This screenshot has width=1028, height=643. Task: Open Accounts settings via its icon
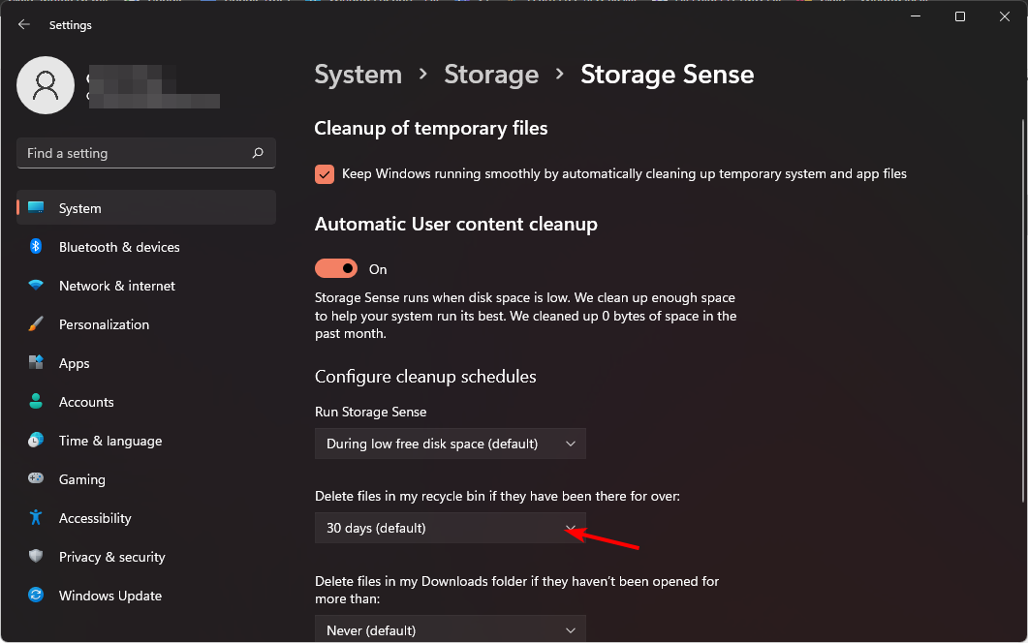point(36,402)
= = = = = = =
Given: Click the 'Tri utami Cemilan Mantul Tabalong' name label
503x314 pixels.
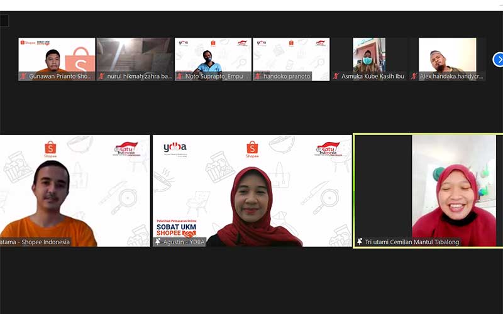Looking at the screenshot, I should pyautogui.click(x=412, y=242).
= = = = = = =
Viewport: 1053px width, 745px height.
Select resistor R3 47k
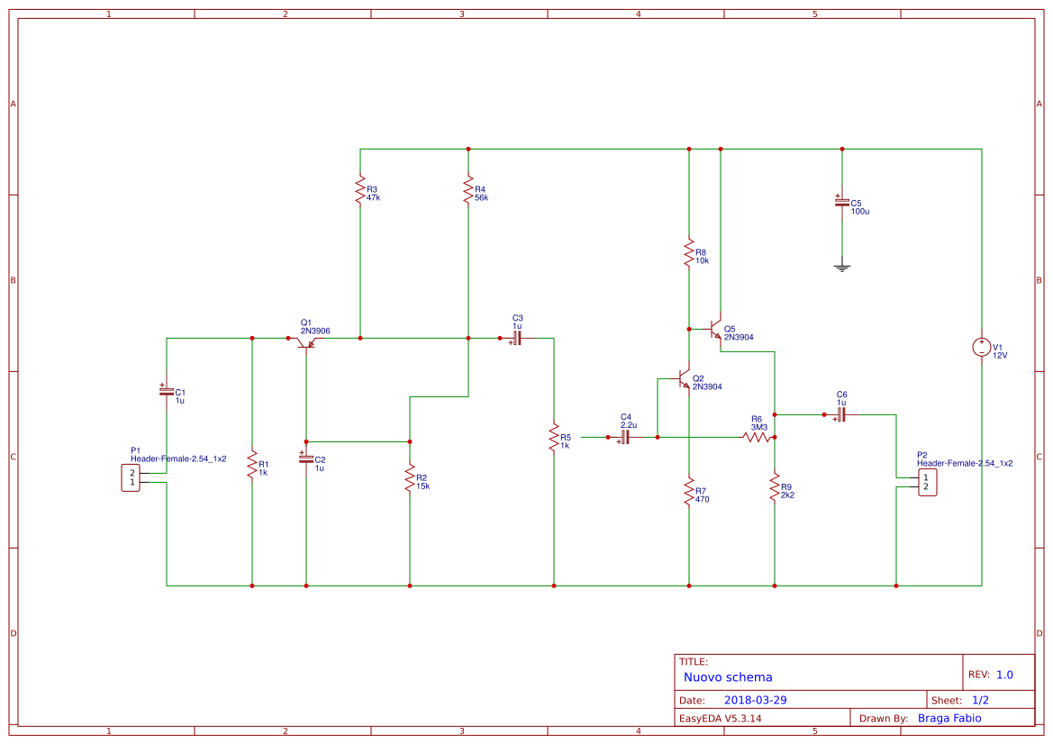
= = = = = = =
* **Work required**
Within the material above, the line with "Viewport: 1053px width, 745px height." opens the range and the line with "Select resistor R3 47k" closes it; reproduce that range word for word.

* **Task answer**
Viewport: 1053px width, 745px height.
Select resistor R3 47k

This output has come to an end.